- Abstract: High-dimensional sparse reward tasks present major challenges for reinforcement learning agents. In this work we use imitation learning to address two of these challenges: how to learn a useful representation of the world e.g. from pixels, and how to explore efficiently given the rarity of a reward signal? We show that adversarial imitation can work well even in this high dimensional observation space. Surprisingly the adversary itself, acting as the learned reward function, can be tiny, comprising as few as 128 parameters, and can be easily trained using the most basic GAN formulation.
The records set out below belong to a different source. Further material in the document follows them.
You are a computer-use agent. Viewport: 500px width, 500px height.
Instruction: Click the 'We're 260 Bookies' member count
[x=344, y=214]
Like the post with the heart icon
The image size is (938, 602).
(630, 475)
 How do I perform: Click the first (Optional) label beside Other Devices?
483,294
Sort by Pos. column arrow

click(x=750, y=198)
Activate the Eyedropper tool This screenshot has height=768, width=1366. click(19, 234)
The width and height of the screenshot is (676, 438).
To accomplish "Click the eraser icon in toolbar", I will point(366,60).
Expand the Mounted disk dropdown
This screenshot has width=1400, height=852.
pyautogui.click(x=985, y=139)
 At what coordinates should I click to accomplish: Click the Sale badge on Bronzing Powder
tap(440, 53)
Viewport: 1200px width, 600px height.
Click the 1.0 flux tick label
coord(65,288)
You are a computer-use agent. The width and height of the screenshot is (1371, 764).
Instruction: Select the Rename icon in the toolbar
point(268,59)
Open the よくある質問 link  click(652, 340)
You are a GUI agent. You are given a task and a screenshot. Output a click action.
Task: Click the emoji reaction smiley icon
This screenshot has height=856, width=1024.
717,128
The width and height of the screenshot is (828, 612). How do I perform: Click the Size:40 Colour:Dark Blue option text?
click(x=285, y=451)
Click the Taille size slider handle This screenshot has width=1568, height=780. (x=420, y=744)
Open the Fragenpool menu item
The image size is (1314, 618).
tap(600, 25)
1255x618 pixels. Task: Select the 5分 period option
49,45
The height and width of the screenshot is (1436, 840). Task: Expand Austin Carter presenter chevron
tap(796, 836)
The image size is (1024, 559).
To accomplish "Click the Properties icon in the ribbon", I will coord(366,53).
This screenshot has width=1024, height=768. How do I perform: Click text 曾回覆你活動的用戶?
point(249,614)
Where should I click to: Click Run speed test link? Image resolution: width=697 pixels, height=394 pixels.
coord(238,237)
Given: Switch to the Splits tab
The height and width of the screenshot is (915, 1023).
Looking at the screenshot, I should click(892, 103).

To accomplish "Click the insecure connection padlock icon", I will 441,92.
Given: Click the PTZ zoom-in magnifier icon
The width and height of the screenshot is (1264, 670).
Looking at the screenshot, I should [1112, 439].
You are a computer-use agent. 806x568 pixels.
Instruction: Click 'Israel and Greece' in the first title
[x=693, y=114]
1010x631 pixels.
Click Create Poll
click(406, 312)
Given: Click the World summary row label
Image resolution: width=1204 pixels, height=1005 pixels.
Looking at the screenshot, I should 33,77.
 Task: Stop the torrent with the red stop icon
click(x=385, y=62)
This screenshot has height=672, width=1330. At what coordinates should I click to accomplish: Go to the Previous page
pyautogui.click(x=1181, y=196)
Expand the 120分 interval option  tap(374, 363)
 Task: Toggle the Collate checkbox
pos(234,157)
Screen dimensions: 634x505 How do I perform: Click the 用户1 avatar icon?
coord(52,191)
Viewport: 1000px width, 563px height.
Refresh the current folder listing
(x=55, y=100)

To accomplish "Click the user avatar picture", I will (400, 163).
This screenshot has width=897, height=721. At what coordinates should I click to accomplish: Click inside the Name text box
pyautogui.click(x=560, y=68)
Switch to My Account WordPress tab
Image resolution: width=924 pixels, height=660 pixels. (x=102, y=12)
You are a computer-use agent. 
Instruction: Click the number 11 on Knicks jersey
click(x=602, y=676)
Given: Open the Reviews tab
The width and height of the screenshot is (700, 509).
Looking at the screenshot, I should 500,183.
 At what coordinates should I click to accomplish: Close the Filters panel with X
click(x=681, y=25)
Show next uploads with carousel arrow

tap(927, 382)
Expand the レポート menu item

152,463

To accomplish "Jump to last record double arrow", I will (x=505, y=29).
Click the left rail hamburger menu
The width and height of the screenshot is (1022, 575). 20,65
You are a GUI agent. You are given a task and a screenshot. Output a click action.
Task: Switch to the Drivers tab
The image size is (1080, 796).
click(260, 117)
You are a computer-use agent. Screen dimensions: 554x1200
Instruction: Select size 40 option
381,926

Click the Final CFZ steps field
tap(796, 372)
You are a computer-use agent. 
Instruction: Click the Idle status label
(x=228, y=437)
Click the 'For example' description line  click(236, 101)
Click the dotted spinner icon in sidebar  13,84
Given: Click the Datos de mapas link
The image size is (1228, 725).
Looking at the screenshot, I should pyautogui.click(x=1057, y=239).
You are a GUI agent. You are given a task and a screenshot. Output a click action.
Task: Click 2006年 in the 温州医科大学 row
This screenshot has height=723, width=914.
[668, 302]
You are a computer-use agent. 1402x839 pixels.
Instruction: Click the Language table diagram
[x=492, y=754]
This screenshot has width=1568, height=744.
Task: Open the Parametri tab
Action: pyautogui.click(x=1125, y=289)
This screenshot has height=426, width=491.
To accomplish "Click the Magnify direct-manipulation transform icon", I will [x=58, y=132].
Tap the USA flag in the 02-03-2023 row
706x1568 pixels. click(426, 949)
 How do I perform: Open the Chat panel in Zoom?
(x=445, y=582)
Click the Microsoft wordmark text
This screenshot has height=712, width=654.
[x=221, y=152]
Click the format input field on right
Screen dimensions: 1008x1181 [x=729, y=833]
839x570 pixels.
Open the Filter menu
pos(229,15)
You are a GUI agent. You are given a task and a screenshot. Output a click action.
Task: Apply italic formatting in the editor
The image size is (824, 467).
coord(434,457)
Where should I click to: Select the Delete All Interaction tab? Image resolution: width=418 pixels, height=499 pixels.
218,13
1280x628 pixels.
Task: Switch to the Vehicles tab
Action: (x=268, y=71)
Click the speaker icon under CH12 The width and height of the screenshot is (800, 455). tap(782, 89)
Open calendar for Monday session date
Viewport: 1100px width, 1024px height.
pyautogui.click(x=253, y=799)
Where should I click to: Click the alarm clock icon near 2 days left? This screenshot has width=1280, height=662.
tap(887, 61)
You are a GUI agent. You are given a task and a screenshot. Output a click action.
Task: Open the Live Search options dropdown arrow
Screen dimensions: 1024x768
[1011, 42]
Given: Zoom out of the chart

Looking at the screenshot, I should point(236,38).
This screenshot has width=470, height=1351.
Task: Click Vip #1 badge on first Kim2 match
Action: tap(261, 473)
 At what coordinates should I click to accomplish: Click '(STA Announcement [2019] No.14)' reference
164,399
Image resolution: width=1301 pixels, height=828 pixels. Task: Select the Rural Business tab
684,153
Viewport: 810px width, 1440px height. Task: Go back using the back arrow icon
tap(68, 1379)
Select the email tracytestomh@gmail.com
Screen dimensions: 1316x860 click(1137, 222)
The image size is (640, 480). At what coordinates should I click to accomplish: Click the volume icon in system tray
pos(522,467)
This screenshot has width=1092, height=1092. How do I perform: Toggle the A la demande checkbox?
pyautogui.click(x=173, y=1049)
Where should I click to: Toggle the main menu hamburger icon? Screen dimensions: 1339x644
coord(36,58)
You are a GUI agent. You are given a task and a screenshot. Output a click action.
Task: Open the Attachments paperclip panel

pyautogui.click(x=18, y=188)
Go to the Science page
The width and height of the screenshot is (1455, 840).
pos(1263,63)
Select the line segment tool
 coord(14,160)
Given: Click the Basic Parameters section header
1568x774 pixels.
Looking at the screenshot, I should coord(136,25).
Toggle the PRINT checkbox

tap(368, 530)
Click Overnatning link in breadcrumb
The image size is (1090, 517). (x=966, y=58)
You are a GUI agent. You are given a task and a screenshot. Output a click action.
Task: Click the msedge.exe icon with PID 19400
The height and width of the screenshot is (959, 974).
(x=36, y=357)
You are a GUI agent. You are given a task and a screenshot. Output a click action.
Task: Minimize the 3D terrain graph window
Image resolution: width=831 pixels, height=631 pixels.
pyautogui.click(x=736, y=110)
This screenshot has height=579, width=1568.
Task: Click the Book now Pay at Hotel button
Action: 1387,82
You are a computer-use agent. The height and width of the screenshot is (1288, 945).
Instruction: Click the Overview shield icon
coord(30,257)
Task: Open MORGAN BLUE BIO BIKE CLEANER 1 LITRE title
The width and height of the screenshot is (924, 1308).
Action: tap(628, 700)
Our approach removes limitations present in most contemporary imitation approaches: requiring no demonstrator actions (only video), no special initial conditions or warm starts, and no explicit tracking of any single demo. The proposed agent can solve a challenging robot manipulation task of block stacking from only video demonstrations and sparse reward, in which the non-imitating agents fail to learn completely. Furthermore, our agent learns much faster than competing approaches that depend on hand-crafted, staged dense reward functions, and also better compared to standard GAIL baselines. Finally, we develop a new adversarial goal recognizer that in some cases allows the agent to learn stacking without any task reward, purely from imitation.
- Keywords: imitation, from pixels, adversarial
- TL;DR: Imitation from pixels, with sparse or no reward, using off-policy RL and a tiny adversarially-learned reward function.